По сравнению с уверенной, тяжеловесной поступью Маяковкого цветаевский стих как бы «воздушнее» и в то же время ему больше свойственна нервность, неуравновешенность, эмоциональное и словесное переполнение. Это речь человека, задыхающегося, выбитого из колеи, потерявшего голову. Разговорные и патетические интонации здесь часто перебиваются иными ритмами, идущими от народных заплачек, заговоров, заклинаний. Сама структура некоторых ее произведении, построенных на повторении устойчивых словесных формул, которые как бы «вдалбливаются» и произносятся в состоянии оторопи, исступления или наития, непосредственно воссоздает форму заговора, оказавшуюся близкой Цветаевой не только в силу ее фольклорных интересов, но и в результате некоторых специфических моментов ее литературной судьбы. Здесь сказались, видимо, ее одиночество, неприкаянность, ее старания «перекричать разлуку» и заклясть мир, с которым она так часто бывала не в ладу. Следует учитывать, что многие вещи Цветаевой - это «мысли вслух», брошенные на ветер, в пространство, без ясного адресата, без отчетливого представления о своем читателе, о своем месте в жизни и в обществе. Трагедия непонимания современных событий, путей исторического развития, трагедия разрыва с народом, с Россией (что Цветаева как поэт ярко выраженного национального склада переживала особенно болезненно) наложили отпечаток и на ее поэтическую манеру.

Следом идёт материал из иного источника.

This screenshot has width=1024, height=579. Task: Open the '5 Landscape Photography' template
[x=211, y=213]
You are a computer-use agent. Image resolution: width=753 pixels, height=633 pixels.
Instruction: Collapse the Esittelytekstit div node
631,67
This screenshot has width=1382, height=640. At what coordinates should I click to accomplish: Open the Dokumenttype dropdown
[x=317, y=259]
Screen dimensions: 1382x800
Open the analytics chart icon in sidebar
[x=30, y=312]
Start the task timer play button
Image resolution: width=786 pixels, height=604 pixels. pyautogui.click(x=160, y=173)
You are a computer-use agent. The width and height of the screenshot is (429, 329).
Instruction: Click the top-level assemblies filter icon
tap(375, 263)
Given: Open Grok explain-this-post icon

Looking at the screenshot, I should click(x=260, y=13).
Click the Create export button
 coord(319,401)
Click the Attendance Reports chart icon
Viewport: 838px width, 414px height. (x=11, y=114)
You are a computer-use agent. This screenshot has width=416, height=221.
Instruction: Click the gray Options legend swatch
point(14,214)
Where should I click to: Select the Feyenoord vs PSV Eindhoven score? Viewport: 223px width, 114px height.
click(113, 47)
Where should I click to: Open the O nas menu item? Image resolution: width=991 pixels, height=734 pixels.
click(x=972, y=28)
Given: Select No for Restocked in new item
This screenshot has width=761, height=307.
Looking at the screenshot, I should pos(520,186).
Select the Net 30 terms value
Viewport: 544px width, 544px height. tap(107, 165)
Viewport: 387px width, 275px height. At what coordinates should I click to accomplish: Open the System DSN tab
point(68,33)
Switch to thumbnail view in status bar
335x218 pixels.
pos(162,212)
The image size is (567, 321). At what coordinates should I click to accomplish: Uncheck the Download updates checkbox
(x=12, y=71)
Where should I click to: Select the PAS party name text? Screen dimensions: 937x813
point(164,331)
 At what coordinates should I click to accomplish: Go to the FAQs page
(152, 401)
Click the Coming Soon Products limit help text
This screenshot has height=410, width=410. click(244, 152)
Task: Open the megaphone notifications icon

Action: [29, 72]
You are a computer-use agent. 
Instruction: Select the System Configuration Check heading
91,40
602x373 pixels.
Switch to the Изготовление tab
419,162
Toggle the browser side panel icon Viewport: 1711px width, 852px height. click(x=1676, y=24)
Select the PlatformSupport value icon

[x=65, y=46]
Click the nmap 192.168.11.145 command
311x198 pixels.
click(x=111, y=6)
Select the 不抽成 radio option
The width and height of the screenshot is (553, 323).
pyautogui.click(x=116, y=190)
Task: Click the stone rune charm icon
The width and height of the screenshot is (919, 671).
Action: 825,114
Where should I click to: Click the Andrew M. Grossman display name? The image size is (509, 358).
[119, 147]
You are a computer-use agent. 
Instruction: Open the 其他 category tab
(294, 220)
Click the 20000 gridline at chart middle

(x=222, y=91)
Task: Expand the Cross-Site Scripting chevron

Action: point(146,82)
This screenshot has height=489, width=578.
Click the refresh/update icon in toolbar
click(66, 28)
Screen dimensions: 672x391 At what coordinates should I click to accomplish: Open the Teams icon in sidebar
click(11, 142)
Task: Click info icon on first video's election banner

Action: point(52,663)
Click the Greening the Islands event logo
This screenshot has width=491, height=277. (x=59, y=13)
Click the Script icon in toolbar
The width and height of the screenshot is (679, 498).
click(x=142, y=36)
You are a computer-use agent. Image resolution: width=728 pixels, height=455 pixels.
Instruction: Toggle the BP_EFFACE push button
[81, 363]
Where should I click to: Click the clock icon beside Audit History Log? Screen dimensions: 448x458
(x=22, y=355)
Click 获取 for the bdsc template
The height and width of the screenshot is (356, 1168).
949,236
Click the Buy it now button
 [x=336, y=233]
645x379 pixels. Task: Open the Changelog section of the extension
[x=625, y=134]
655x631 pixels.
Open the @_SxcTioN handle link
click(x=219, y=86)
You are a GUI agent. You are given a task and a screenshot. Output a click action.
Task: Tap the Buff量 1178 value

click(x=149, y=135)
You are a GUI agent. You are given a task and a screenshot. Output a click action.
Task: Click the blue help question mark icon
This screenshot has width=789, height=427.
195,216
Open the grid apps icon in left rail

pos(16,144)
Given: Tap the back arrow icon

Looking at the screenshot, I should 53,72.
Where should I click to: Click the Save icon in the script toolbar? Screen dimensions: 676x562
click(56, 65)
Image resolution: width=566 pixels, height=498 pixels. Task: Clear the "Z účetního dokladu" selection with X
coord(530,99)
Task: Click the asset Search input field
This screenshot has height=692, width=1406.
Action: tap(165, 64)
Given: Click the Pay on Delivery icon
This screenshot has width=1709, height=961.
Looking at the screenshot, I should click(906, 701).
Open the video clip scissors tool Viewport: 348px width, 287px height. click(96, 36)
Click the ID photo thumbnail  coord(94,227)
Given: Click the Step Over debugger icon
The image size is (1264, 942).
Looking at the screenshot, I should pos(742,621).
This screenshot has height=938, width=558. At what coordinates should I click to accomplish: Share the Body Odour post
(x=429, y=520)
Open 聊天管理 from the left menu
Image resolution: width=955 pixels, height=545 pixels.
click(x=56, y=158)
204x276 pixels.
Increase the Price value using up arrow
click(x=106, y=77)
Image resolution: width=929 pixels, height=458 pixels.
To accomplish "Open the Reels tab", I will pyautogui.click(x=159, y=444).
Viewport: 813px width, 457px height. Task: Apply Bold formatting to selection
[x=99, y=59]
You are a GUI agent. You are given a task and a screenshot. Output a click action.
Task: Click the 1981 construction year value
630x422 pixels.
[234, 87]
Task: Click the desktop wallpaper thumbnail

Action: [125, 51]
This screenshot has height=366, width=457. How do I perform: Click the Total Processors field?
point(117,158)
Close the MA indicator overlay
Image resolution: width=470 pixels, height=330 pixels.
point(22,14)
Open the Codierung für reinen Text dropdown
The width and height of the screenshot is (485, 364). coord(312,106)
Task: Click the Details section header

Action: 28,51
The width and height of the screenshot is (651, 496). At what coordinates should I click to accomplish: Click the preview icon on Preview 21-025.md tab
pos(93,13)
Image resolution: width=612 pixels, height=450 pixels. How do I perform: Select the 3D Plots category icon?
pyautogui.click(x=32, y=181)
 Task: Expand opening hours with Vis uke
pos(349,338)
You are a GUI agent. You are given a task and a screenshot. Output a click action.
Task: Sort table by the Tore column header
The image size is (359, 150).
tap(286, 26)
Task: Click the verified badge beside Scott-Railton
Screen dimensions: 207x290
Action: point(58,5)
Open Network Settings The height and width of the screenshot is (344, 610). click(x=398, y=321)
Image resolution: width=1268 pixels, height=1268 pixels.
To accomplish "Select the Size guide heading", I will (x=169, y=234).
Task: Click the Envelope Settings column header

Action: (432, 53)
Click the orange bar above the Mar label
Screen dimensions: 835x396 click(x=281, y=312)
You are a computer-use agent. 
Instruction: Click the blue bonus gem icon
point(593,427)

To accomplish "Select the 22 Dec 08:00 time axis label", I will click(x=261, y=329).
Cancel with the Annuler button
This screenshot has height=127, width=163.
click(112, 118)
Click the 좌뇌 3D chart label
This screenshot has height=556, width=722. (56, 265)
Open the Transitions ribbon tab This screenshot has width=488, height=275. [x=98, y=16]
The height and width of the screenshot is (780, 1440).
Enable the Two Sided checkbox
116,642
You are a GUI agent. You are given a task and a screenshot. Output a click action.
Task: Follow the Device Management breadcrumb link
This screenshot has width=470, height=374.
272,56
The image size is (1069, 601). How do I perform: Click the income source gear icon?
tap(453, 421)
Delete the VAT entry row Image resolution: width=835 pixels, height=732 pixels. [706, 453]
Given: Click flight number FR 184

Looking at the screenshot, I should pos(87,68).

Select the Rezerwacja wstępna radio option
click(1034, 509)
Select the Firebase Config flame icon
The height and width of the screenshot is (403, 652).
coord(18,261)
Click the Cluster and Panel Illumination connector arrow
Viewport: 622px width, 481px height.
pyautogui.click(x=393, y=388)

При самых дерзких снижениях поэтического языка в быт, в просторечие, в грубую прозу жизни ее образы нередко отвлеченны, нереальны, бесплотны, темны по своему содержанию. Тут чувствуется зависимость Цветаевой от символистской традиции, к которой близок и ее романтический взгляд на поэзию, живущую внезапными «озарениями» и враждебной всякому контролю со стороны разума, логики. Стихи в ее понимании создаются в состоянии «всезабвения», они необдуманны, рефлекторны и лишь потому естественны. Стихийная необузданность, крайняя эмоциональность поэтической натуры Цветаевой здесь явственно пересекалась с теориями символистов, как и ее установка на слово-заклятие имела немало общего с символистской «магией слов»79.
Вместе с тем, от символизма ее отделяли и широта поэтической лексики, и сказавшаяся в основном позднее огрубленность, «шероховатость» звуковой фактуры речи, и, наконец, особенное внимание к значащему слову (в отличие от односторонней «музыки слов», свойственной символистам). Футуристический «взрыв и взлом» языкового материала, к которому она не раз прибегала, направлен часто на выявление и подчеркивание в слове смыслового «корня» (путем рассечения слова, словотворчества и т. д.). Также и обилие внутренних созвучий в ее стихе основано на постоянном сопряжении равно- или разнозначащих понятий, что вело обычно к насыщению речи смысловыми оттенками, а порой и к ее усложнению, затруднению, проистекающему от избытка сталкивающихся и громоздящихся значений. В этом плане Цветаева соприкасалась с В. Хлебниковым и рядом других поэтов послесимволистской поры, потянувшихся от музыкальной звукописи, характерной для символизма, к «музыке значений».